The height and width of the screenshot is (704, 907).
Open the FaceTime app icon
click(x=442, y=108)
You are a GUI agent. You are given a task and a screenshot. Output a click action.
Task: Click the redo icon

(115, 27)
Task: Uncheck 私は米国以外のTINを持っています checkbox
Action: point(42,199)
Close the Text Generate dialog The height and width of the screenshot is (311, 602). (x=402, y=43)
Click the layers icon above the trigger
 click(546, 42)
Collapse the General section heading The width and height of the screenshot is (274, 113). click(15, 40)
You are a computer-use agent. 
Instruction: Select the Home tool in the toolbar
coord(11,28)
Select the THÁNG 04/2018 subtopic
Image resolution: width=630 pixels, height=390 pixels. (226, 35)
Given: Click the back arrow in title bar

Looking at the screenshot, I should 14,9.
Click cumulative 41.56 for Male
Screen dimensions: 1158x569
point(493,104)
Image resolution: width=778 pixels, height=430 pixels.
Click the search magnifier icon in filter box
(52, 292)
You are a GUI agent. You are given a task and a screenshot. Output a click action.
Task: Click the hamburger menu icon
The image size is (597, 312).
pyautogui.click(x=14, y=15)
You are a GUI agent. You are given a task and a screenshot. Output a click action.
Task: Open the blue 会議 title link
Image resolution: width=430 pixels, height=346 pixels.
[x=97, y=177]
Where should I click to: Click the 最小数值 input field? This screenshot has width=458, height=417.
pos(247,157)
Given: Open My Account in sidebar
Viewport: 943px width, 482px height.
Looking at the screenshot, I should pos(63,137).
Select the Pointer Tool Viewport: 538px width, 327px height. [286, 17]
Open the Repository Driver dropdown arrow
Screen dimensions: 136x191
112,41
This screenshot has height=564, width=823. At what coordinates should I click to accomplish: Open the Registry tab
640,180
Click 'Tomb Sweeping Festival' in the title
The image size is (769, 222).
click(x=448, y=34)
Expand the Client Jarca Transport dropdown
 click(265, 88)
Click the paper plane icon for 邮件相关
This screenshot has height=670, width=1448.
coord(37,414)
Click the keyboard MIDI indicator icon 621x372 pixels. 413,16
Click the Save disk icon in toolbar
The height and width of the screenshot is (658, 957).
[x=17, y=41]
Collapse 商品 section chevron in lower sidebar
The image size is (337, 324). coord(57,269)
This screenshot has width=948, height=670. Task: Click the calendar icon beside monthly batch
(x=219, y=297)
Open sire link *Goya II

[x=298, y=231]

• • • •

All records shown above must be set down again verbatim.

The height and width of the screenshot is (704, 907).
Open the FaceTime app icon
click(x=442, y=108)
You are a GUI agent. You are given a task and a screenshot. Output a click action.
Task: Click the redo icon

(115, 27)
Task: Uncheck 私は米国以外のTINを持っています checkbox
Action: point(42,199)
Close the Text Generate dialog The height and width of the screenshot is (311, 602). (x=402, y=43)
Click the layers icon above the trigger
 click(546, 42)
Collapse the General section heading The width and height of the screenshot is (274, 113). click(15, 40)
You are a computer-use agent. 
Instruction: Select the Home tool in the toolbar
coord(11,28)
Select the THÁNG 04/2018 subtopic
Image resolution: width=630 pixels, height=390 pixels. (226, 35)
Given: Click the back arrow in title bar

Looking at the screenshot, I should 14,9.
Click cumulative 41.56 for Male
Screen dimensions: 1158x569
point(493,104)
Image resolution: width=778 pixels, height=430 pixels.
Click the search magnifier icon in filter box
(52, 292)
You are a GUI agent. You are given a task and a screenshot. Output a click action.
Task: Click the hamburger menu icon
The image size is (597, 312).
pyautogui.click(x=14, y=15)
You are a GUI agent. You are given a task and a screenshot. Output a click action.
Task: Open the blue 会議 title link
Image resolution: width=430 pixels, height=346 pixels.
[x=97, y=177]
Where should I click to: Click the 最小数值 input field? This screenshot has width=458, height=417.
pos(247,157)
Given: Open My Account in sidebar
Viewport: 943px width, 482px height.
Looking at the screenshot, I should pos(63,137).
Select the Pointer Tool Viewport: 538px width, 327px height. [286, 17]
Open the Repository Driver dropdown arrow
Screen dimensions: 136x191
112,41
This screenshot has height=564, width=823. At what coordinates should I click to accomplish: Open the Registry tab
640,180
Click 'Tomb Sweeping Festival' in the title
The image size is (769, 222).
click(x=448, y=34)
Expand the Client Jarca Transport dropdown
 click(265, 88)
Click the paper plane icon for 邮件相关
This screenshot has height=670, width=1448.
coord(37,414)
Click the keyboard MIDI indicator icon 621x372 pixels. 413,16
Click the Save disk icon in toolbar
The height and width of the screenshot is (658, 957).
[x=17, y=41]
Collapse 商品 section chevron in lower sidebar
The image size is (337, 324). coord(57,269)
This screenshot has width=948, height=670. Task: Click the calendar icon beside monthly batch
(x=219, y=297)
Open sire link *Goya II

[x=298, y=231]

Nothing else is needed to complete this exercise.